I'm using mongo with Tableau and have a boolean called "verified" that shows as true vs false.
Each user can add "certifications" to his/her record, then we go in with an admin tool and flag the cert as verified:true or verified:false. I want to show a simple table that has the number of certifications for each user, then another column with the number verified.
Currently I'm using "COUNTD([Certifications.Verified])" to count the number of verified but I don't think it's accurately counting.
This is just counting if the sub-schema of "verified" exists with a true or false state so the numbers are not accurate. Note, in some cases this node doesn't exist and is shown as a null.
I need to way to count if the the verified=true then 1 if no verified node exists or verified:false then 0.
How do I add the logic to count this accurately in Tableau?
Update: Thanks for the Mongo queries but I'm looking for Tableau custom fields to show this.
You're going to want to use the $cond pipeline operation, within your .aggregate() operator. It'll allow you to specify what you would like returned based on a conditional, which in your case would be the Verified field.
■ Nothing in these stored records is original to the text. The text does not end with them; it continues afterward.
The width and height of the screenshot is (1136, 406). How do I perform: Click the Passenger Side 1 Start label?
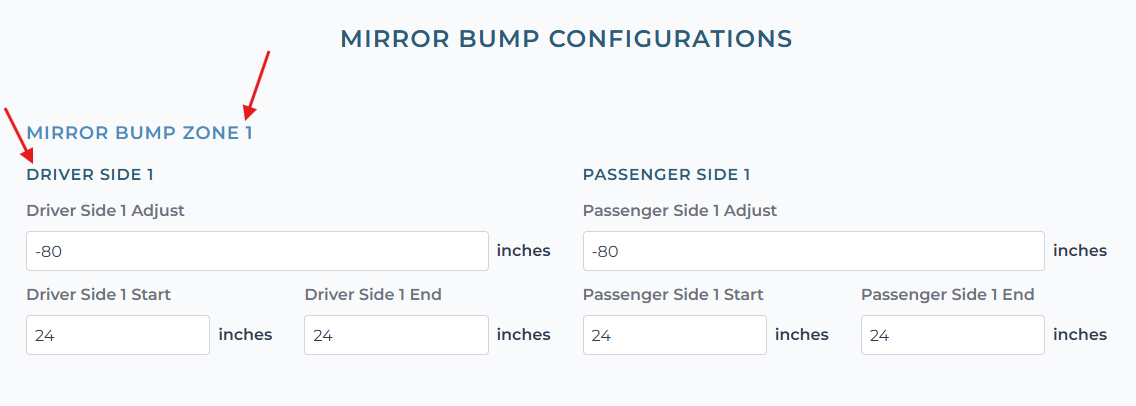pyautogui.click(x=673, y=295)
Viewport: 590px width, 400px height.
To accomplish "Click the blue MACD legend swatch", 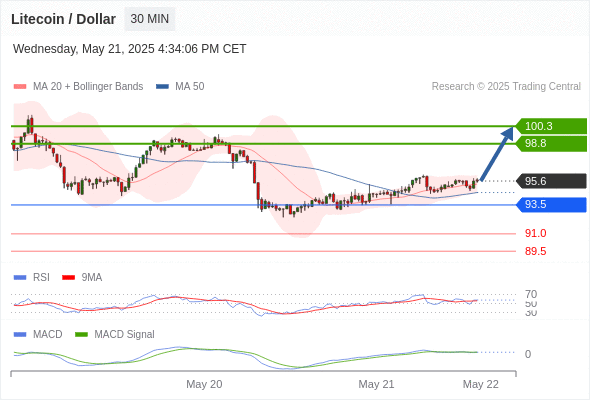I will click(x=20, y=335).
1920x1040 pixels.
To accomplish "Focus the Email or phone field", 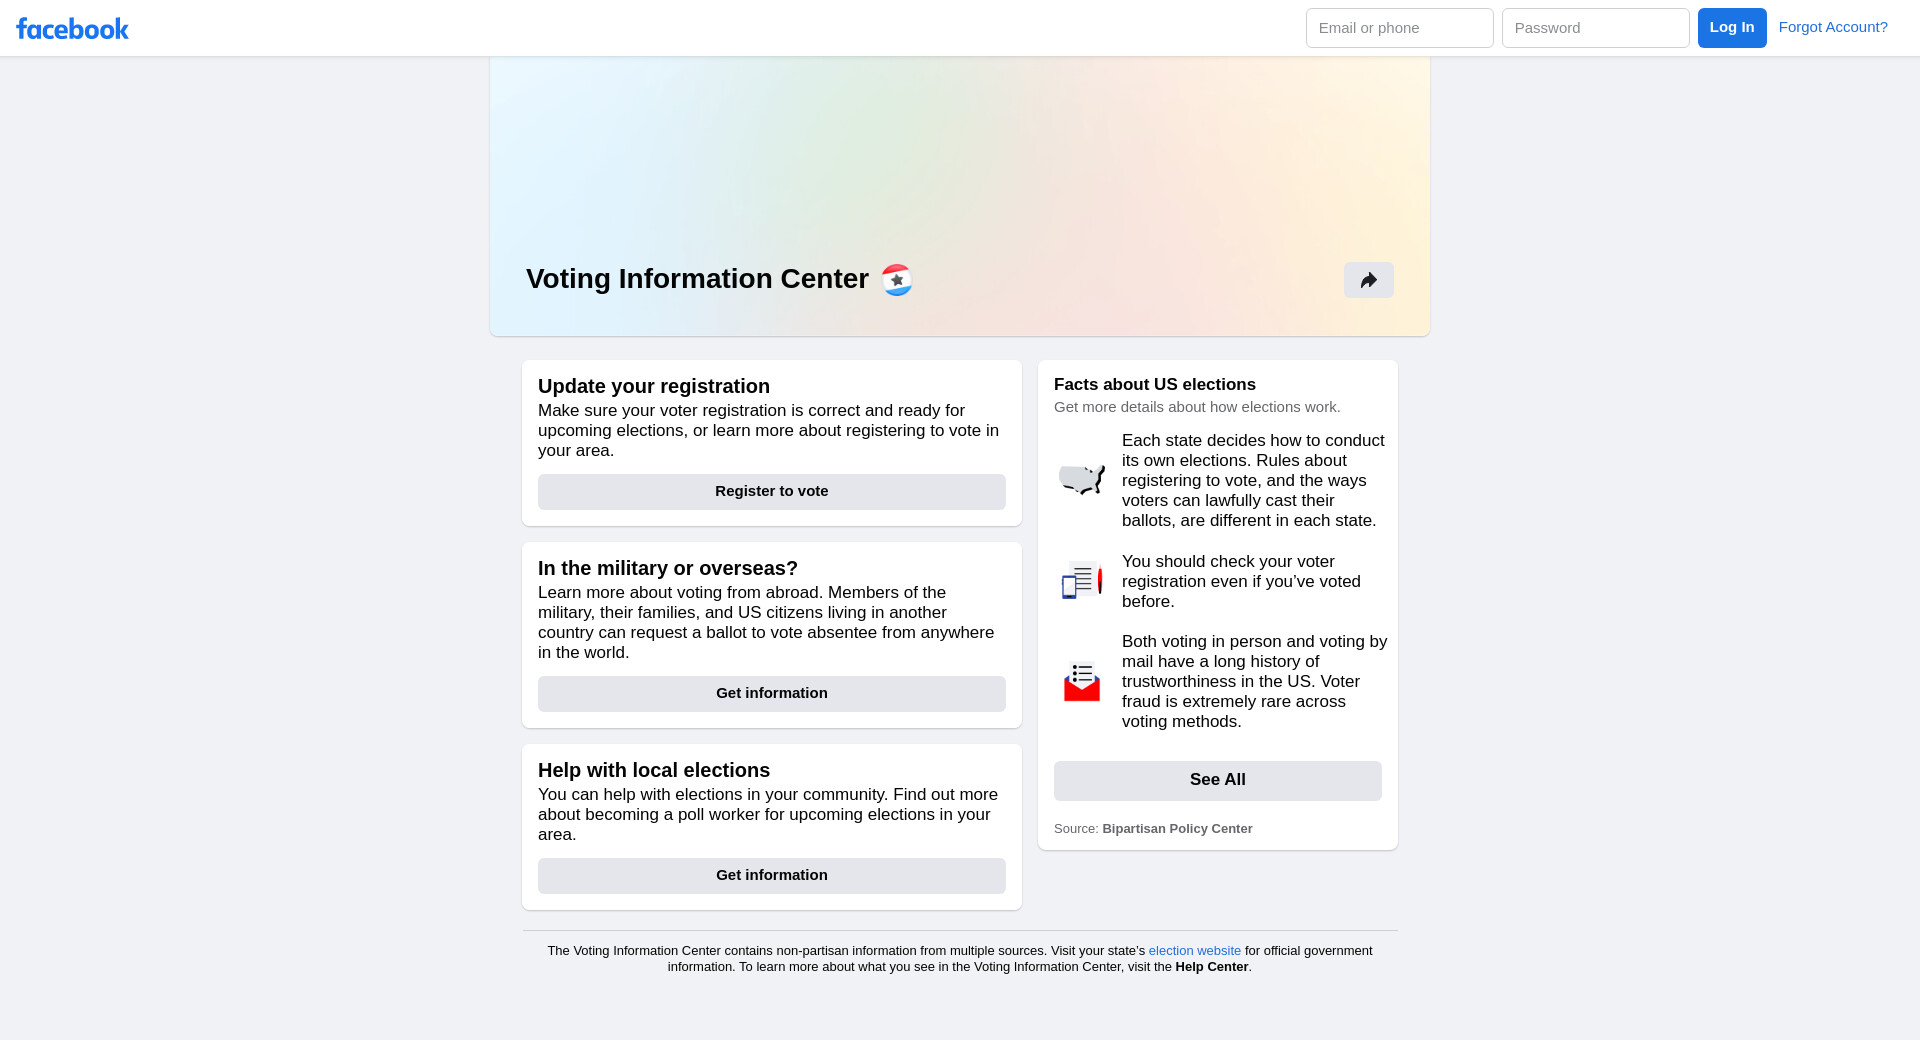I will point(1399,28).
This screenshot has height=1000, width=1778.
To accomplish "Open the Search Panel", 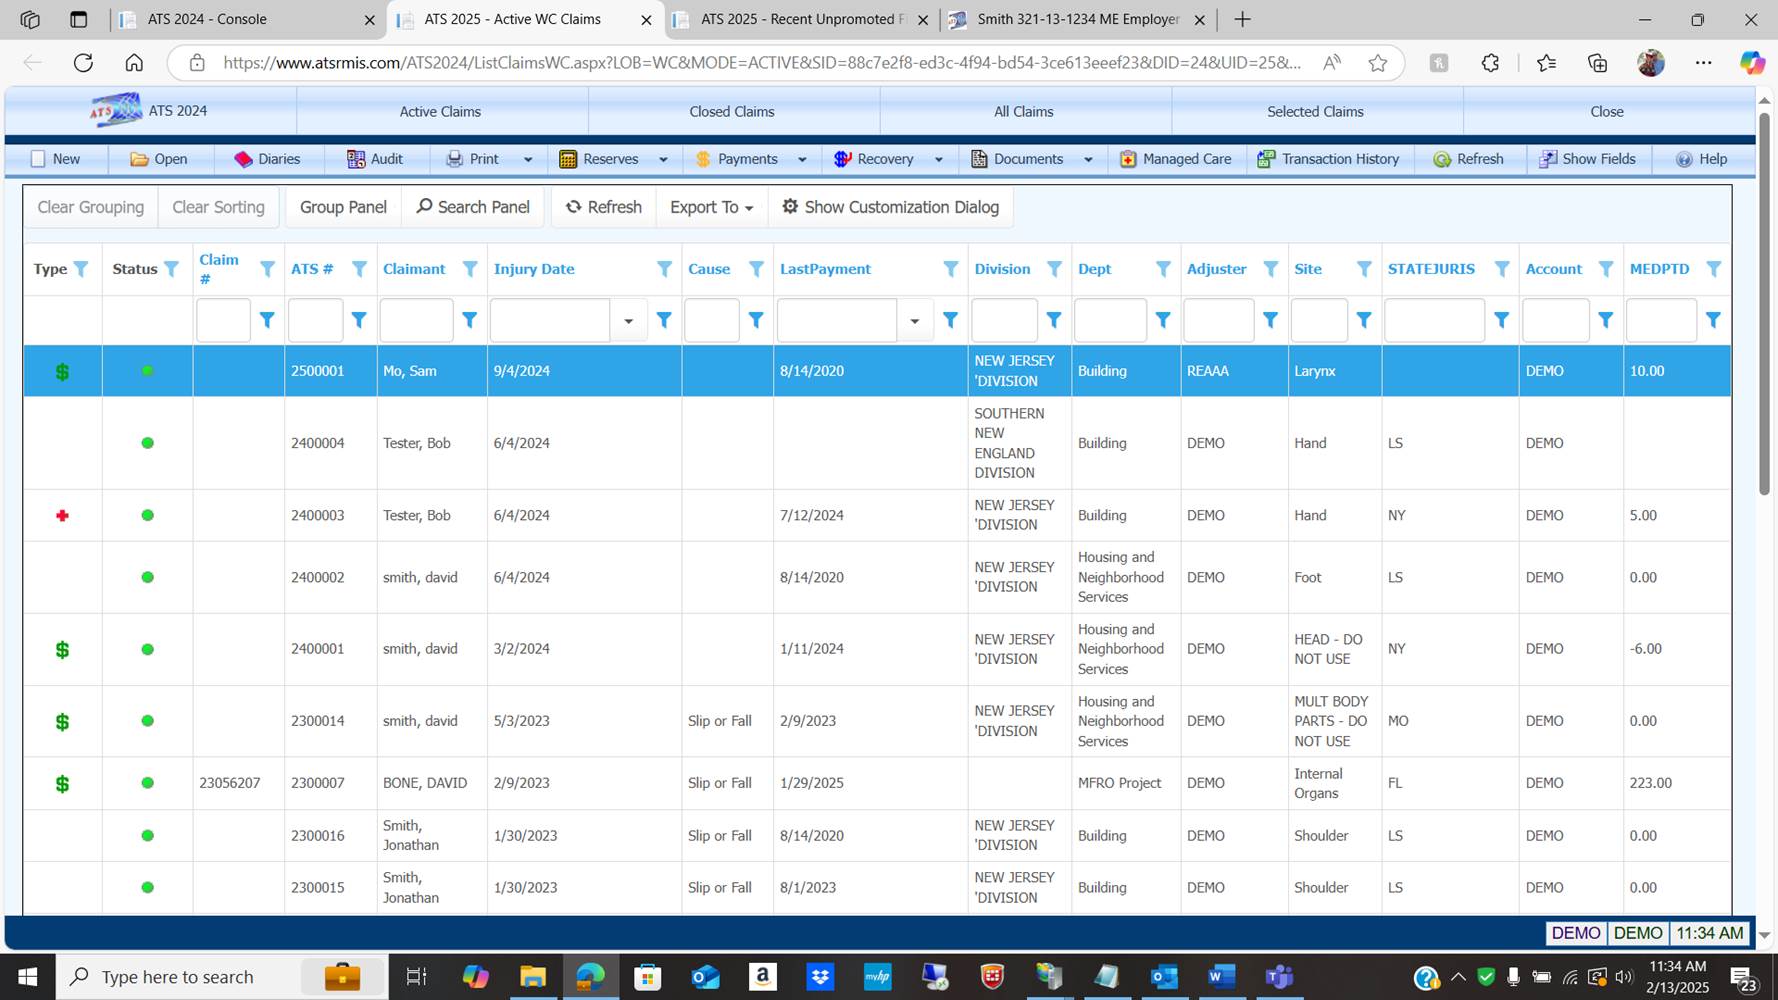I will (x=473, y=207).
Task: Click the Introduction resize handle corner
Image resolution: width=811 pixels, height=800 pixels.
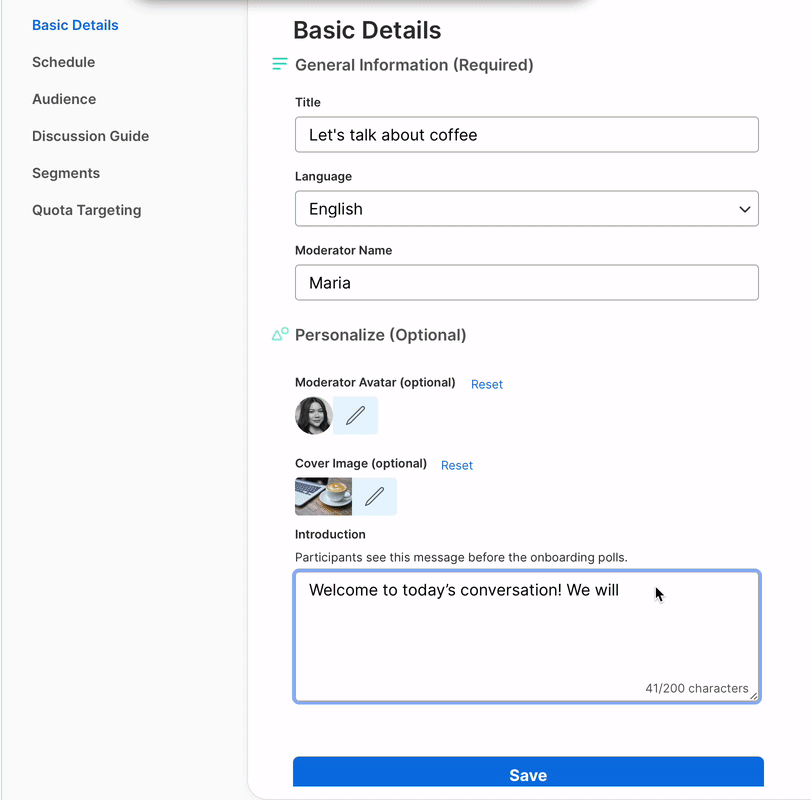Action: coord(754,696)
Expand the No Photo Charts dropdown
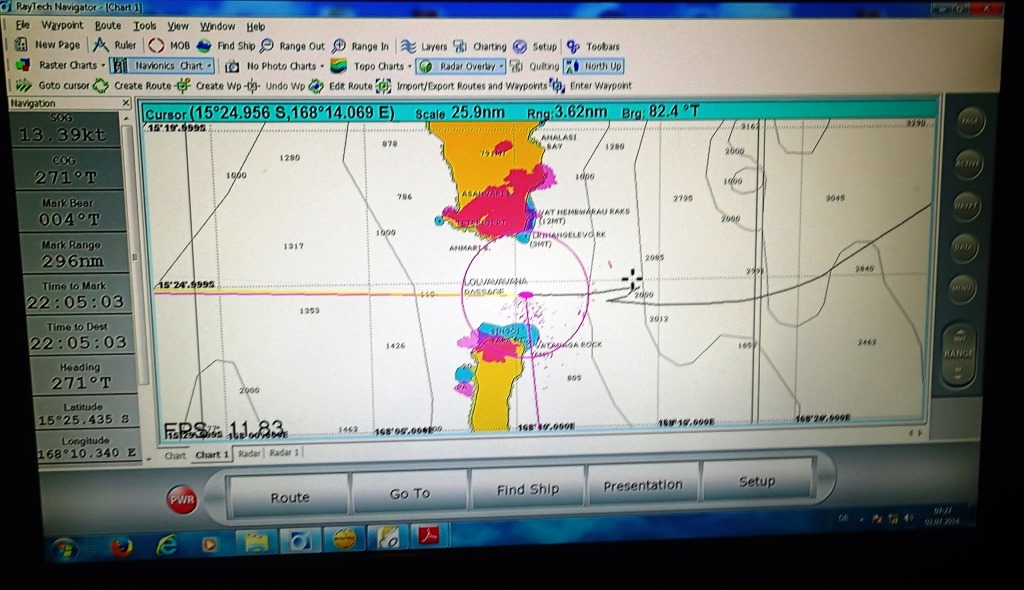 coord(323,66)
I don't know how your data is structured, but I would imagine using something like this:
$sum: { $cond: ["$Certifications.Verified", 1, 0] }
If Verified is true for that certification, it will return a 1 which will be accounted for in the $sum operator. Whether you want to use something like $group operator or a $project to create this summed field will depend on your preference/use case.
You can use this to return count.
schemaName.find({Certifications.Verified : true}).count(function (error,count) {
console.log(count);
});
it return non-zero value(no of document satisfied condition) if certificate verified = true is exist
otherwise it return 0
Replacing whatever your table's key is with RowID:
COUNTD(IIF([Certifications.Verified]=1, RowID, NULL))
COUNTD() is useful but can be computationally inefficient on large data sets, so don’t use COUNTD() in situations where a simpler, faster aggregation function will work equally well.
If you simply want to know how many records satisfy From Tableau, just use SUM(INT(<condition>)) The INT() type conversion function converts True to 1 and False to 0. So if the level of detail of your data has one record per THING, and you want to know how many THINGs satisfy your condition, just using SUM(INT(<condition>)) will do the trick, faster than using count distinct on record ids.
There are even some data sources, like MS Access, that don’t implement COUNTD()
Bottom line,
SUM(INT()) is the simplest way to count records that satisfy a condition
COUNTD() is very flexible and useful, but can be slow. For large data sets or high performance environments, consider alternatives such as reshaping your data.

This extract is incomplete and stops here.